Ron Wyden Achieves no Compromise

    His recent proposal with Ryan accomplishes nothing assuming he's a Democrat and that means anything as opposed to what it means to be a Republican. As Ezra Klein argued in his aptly title post, "Ryan-Wyden is not a compromise proposal."

    http://www.washingtonpost.com/blogs/ezra-klein/post/wyden-ryan-is-not-a-compromise-proposal/2011/08/25/gIQAtAh9vO_blog.html

    There isn't much compromise as there never is between Democrats and Republicans. On the Affordable Care Act (ACA) Democrats negotiated with themselves yet the GOP still wasn't happy:

    "But this is the core disagreement between liberals and conservatives. Conservatives think that the government stands between us and cost control. Liberals think that the government is the only force capable of cost control."

    "As you can see, there’s not an obvious midway point between those two positions. So in recent years, conservatives and liberals began discussing an asymmetric compromise. Liberals want cost control, but they really want universal coverage. The deal they offered conservatives was a system that had a) universal coverage but b) a competition-based approach to cost control. Wyden’s Healthy Americans Act was, perhaps, the purest incarnation of this deal."

    "But Republicans never took that deal. Funnily enough, it turned out they didn’t need to. When Democrats amassed enough political power to muscle a health-care bill through on their own, the party’s conservatives demanded a private, choice-based structure anyway. Republicans loathed the final product, but the reality is that it looked quite similar to proposals they had been friendly to throughout the years."

    Now the Republican presidential candidates run against ACA though it was literally their proposal-the individual mandate was Romney's bill in Massachusetts, Gingrich had intitally proposed it back in 1993.

    " Paul Ryan and the Republicans continue to work to repeal the Affordable Care Act, and they have not proposed an alternative approach to achieving universal coverage."

     In truth Klein may be close to the mark in suggesting that the reason there is no compromise is there is little to compromise about-Wyden is essentially on board with Ryan here.

    "So it’s not clear to me exactly what Ron Wyden is getting in this trade. When we spoke last night, Wyden argued that this proposal represents a substantial concession on Ryan’s part when compared to the Medicare reforms in the GOP budget. But a compromise with an extreme-right proposal that will never pass is no compromise at all."
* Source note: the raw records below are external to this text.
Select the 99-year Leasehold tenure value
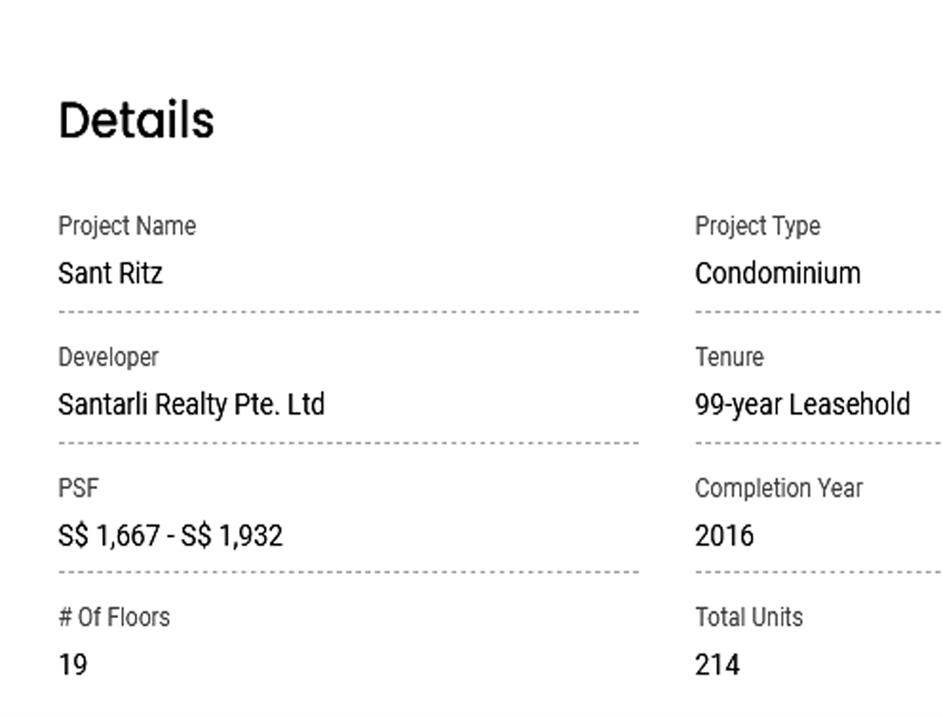This screenshot has height=717, width=943. point(802,404)
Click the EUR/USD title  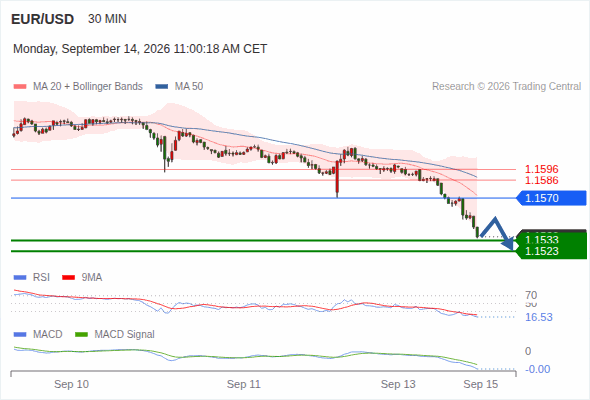click(x=43, y=19)
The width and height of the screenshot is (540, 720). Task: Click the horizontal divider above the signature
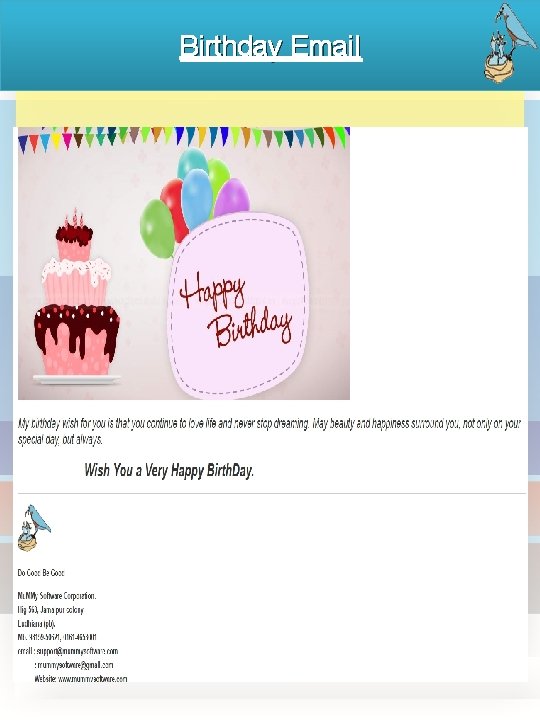271,494
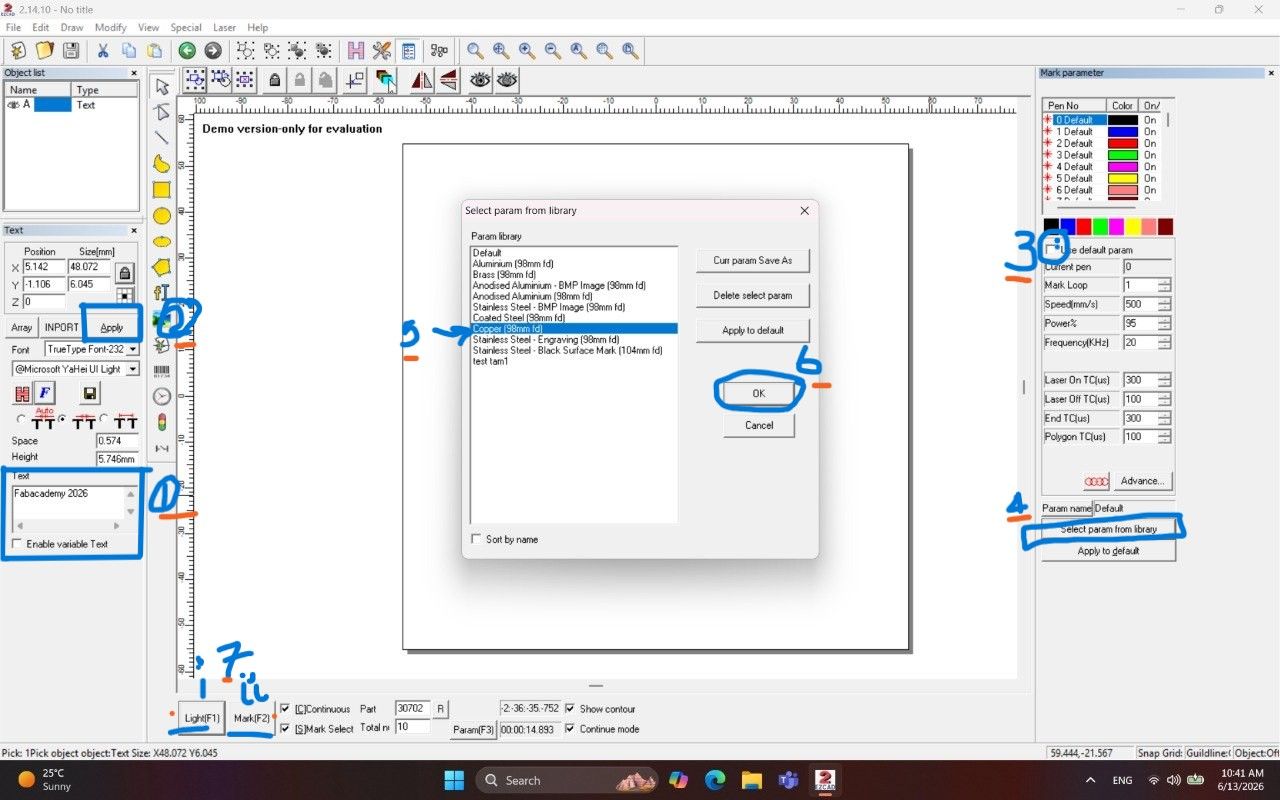Click the lock aspect ratio padlock icon

click(x=124, y=273)
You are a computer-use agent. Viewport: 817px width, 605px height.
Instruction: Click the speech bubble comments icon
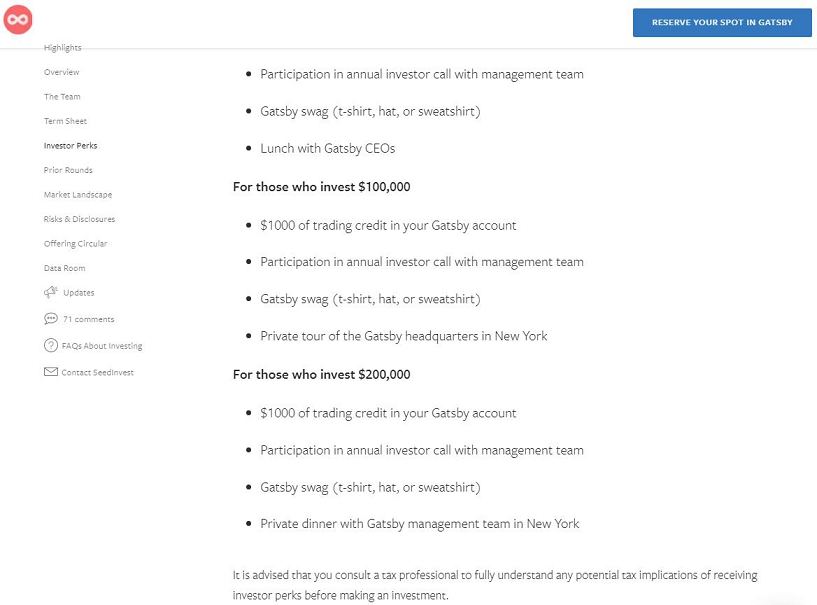[x=51, y=319]
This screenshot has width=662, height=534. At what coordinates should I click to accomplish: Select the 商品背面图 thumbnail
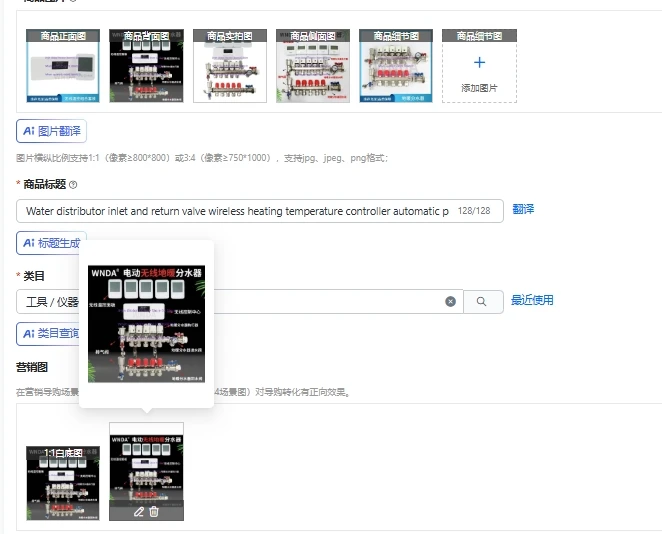(x=146, y=65)
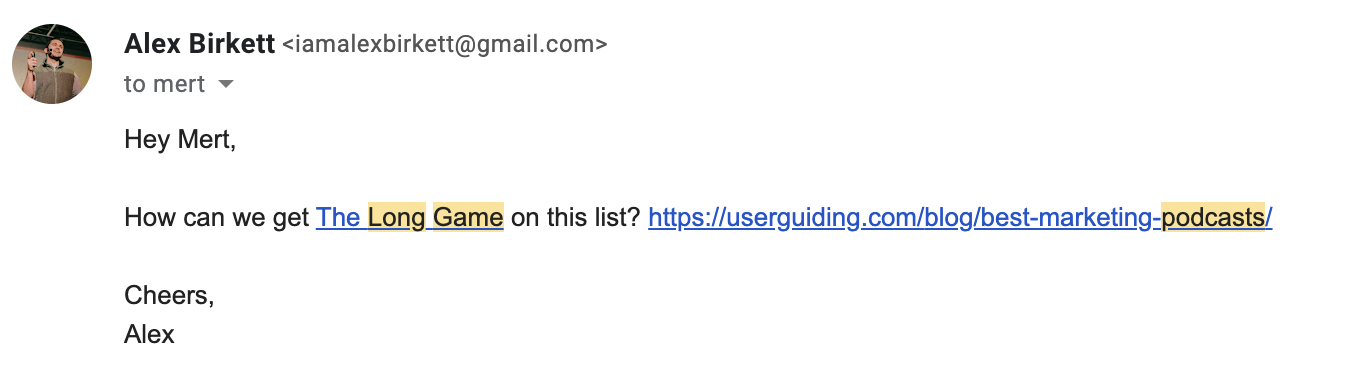Click the sender name Alex Birkett
The image size is (1346, 388).
coord(199,44)
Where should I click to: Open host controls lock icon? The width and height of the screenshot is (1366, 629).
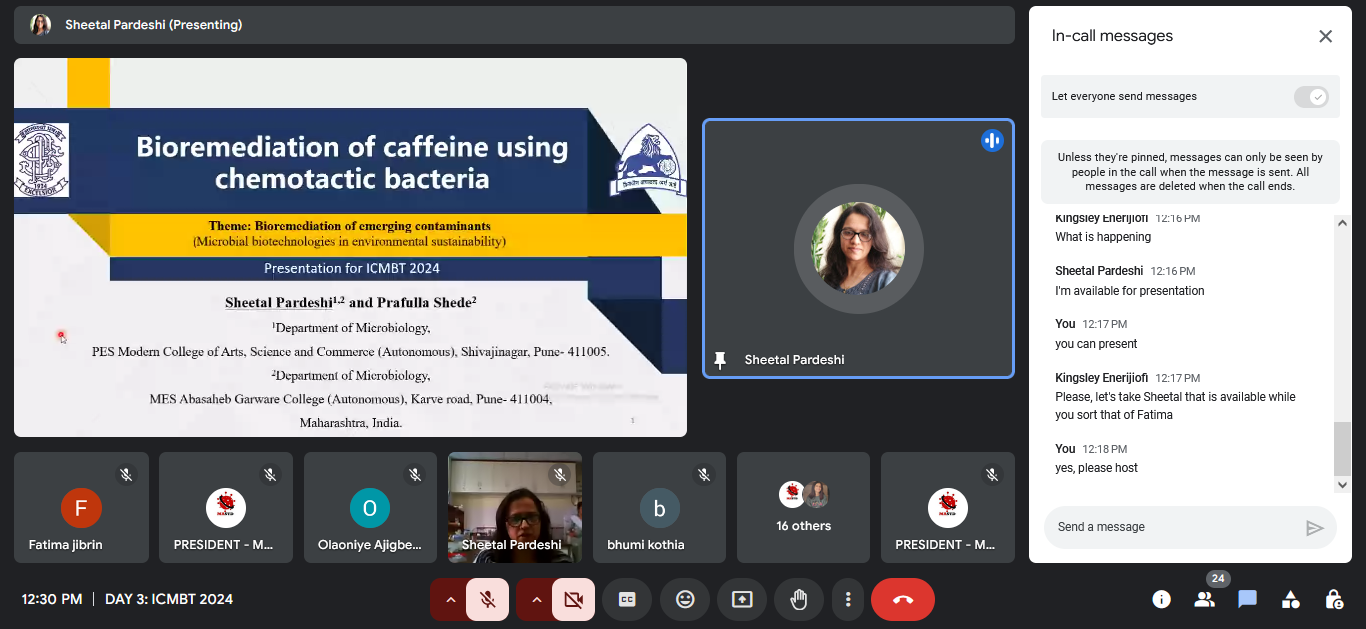coord(1334,599)
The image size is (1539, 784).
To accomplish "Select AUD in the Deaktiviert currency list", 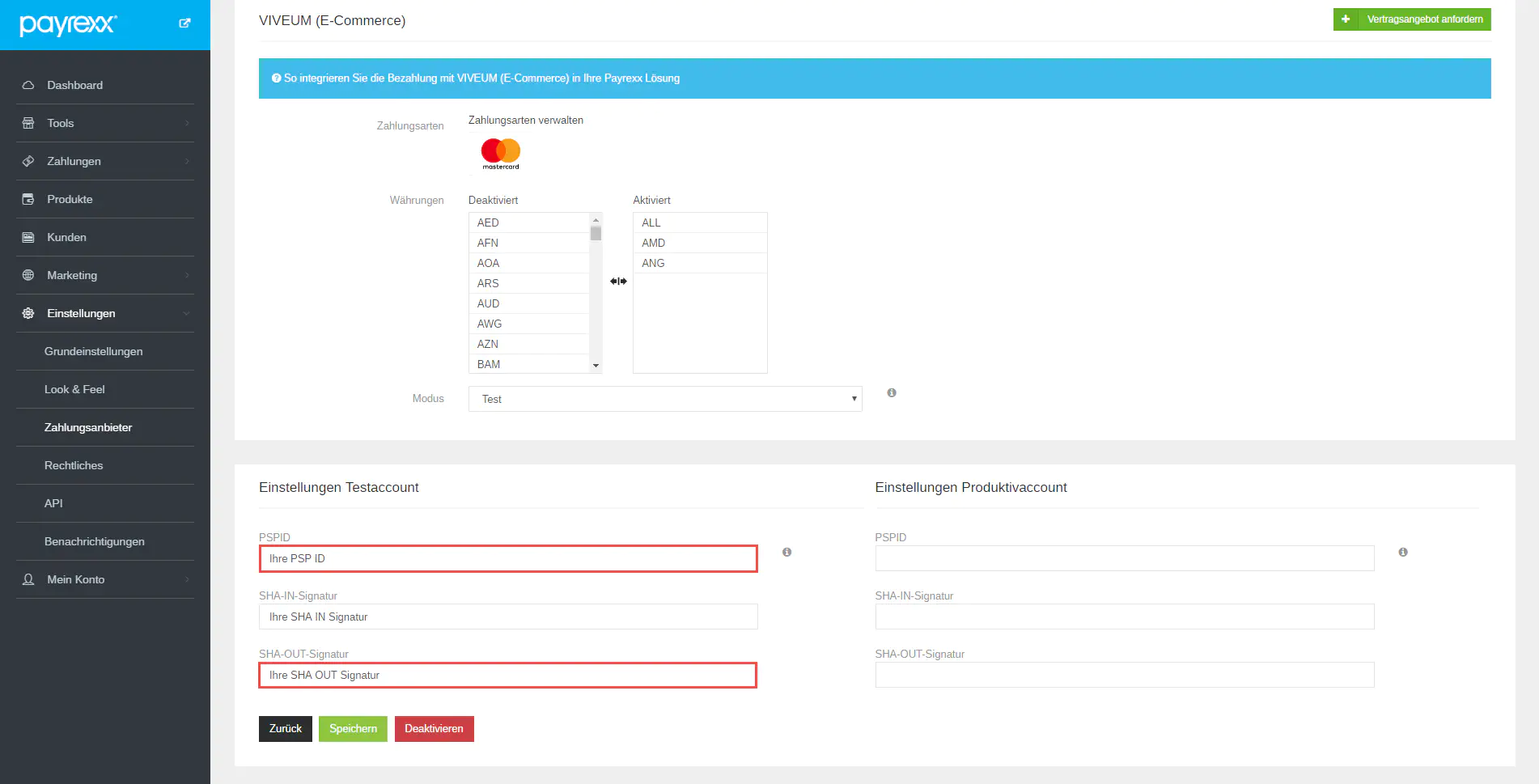I will (489, 303).
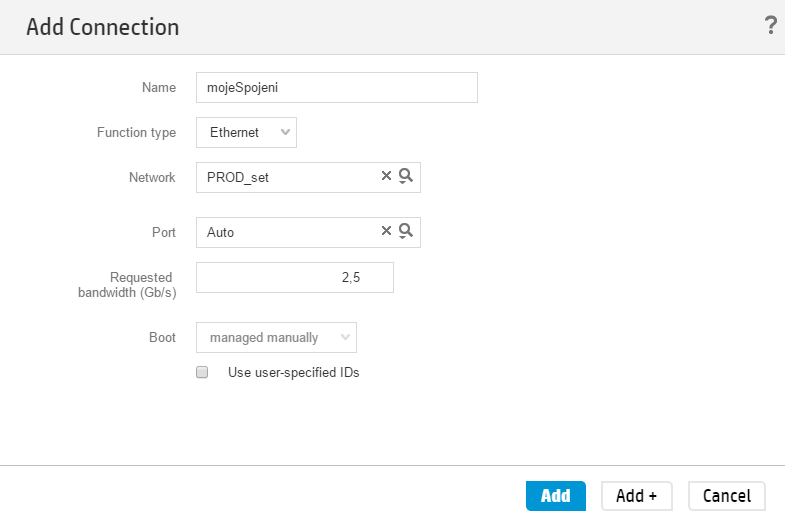Cancel the Add Connection dialog

point(726,496)
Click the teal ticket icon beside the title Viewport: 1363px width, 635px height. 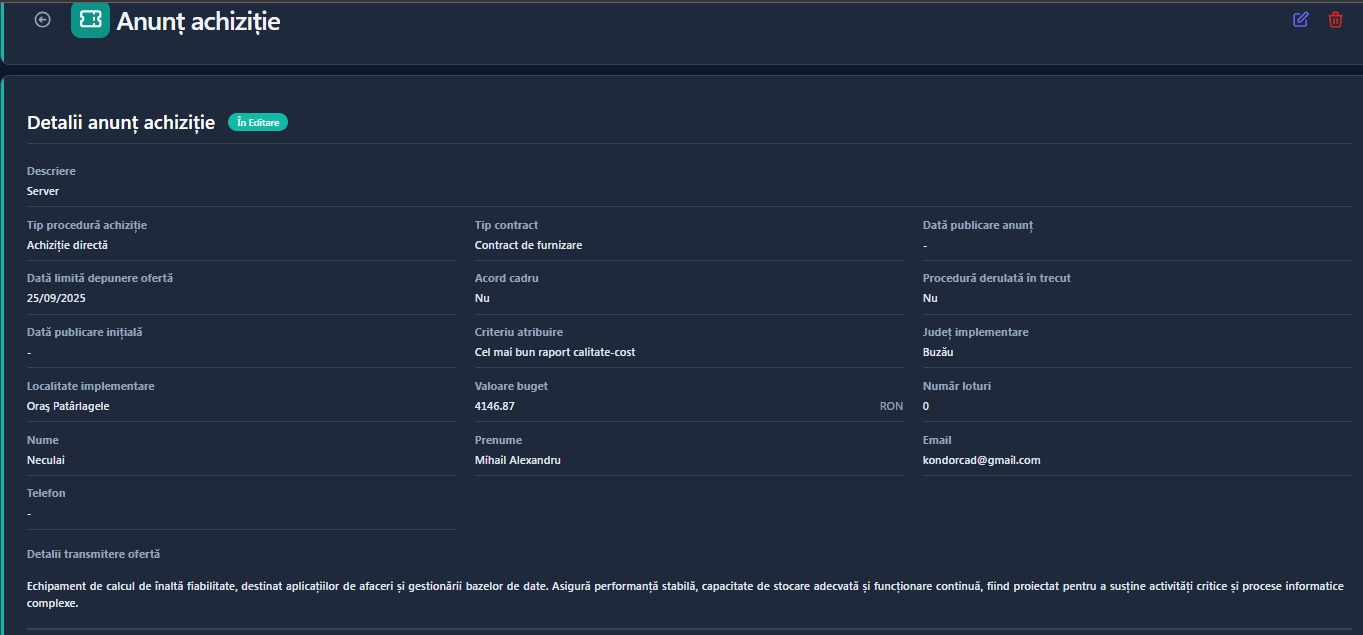tap(90, 20)
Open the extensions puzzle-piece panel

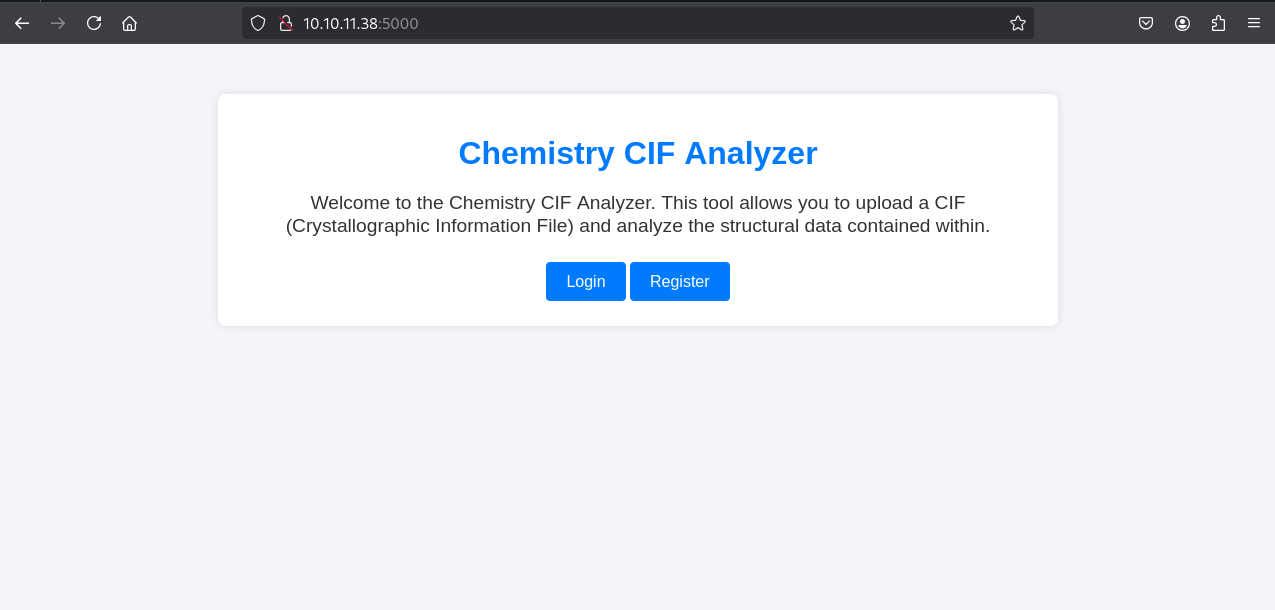coord(1218,23)
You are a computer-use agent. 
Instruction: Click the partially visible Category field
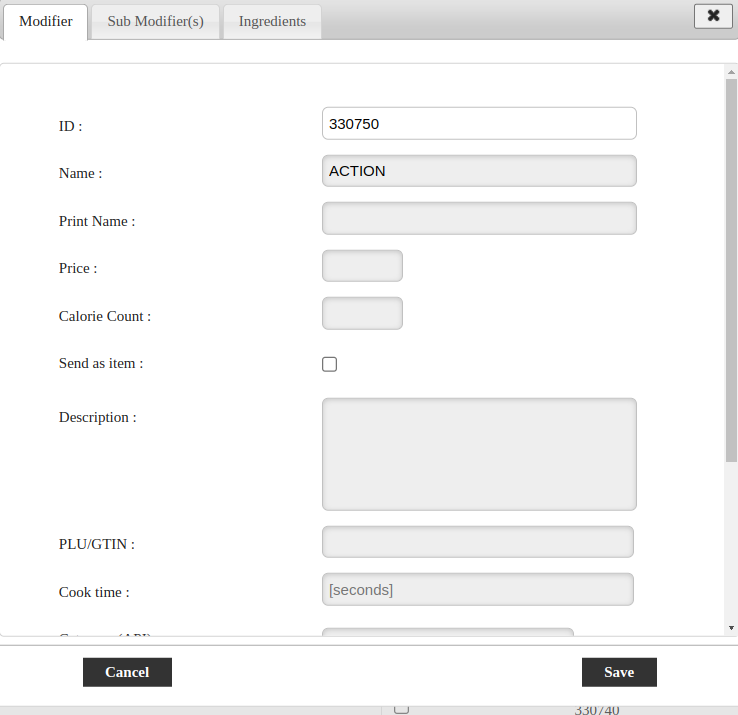coord(447,632)
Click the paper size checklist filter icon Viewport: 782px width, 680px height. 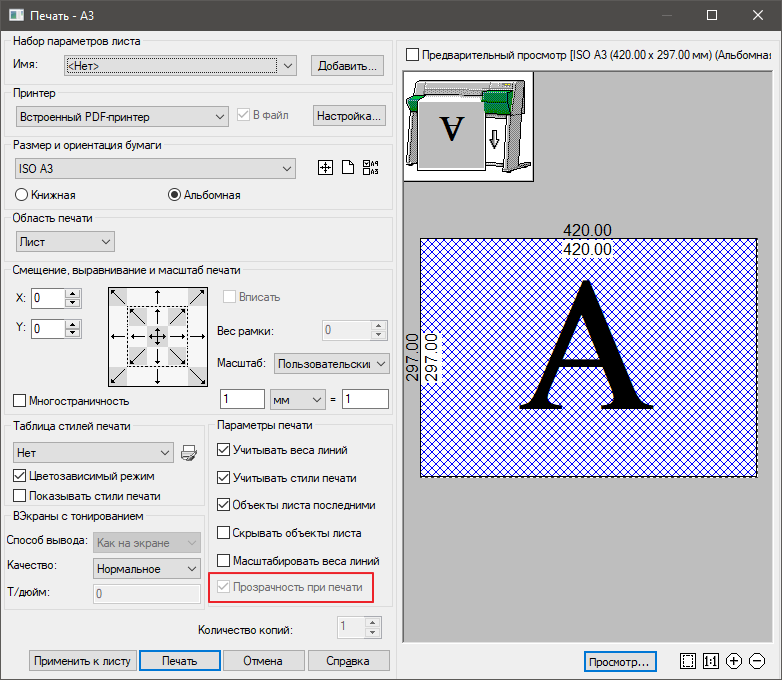[371, 168]
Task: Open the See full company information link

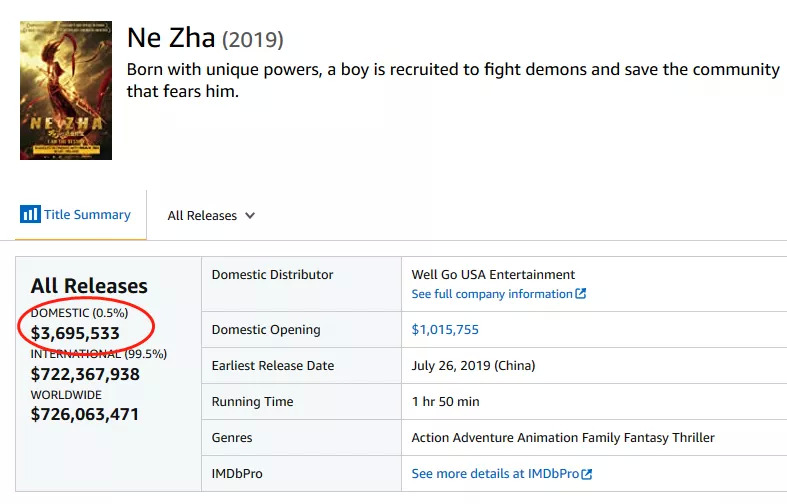Action: pos(492,294)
     What seems clear is that competition may not be the answer in health care. Klein is anguished and laments this fact:

     "we have tried competition-based structures before — the Federal Employee Health Benefits Program, Medicare Advantage, Massachusetts, etc — and they’ve never lived up to the high hopes of advocates. I hope that we just haven’t cracked the code yet, as I think there are important reasons to prefer a competition-based system to one in which the government simply sets prices. But I’m not optimistic."

     Krugman is more blunt:

     " Looking both within the United States and across countries, if you ask which systems are best at cost control, the ranking looks like this:

      "Government provision as well as financing (socialized medicine) > single payer > market competition"

       http://krugman.blogs.nytimes.com/

       Klein never explains why there are important reasons to prefer a competition-based health care plan to one in which the government sets prices. There seems to be no proof competition works in health care as insurance companies make money by maximizing their number of healthy patients who don't need health care insurance. So why prefer it?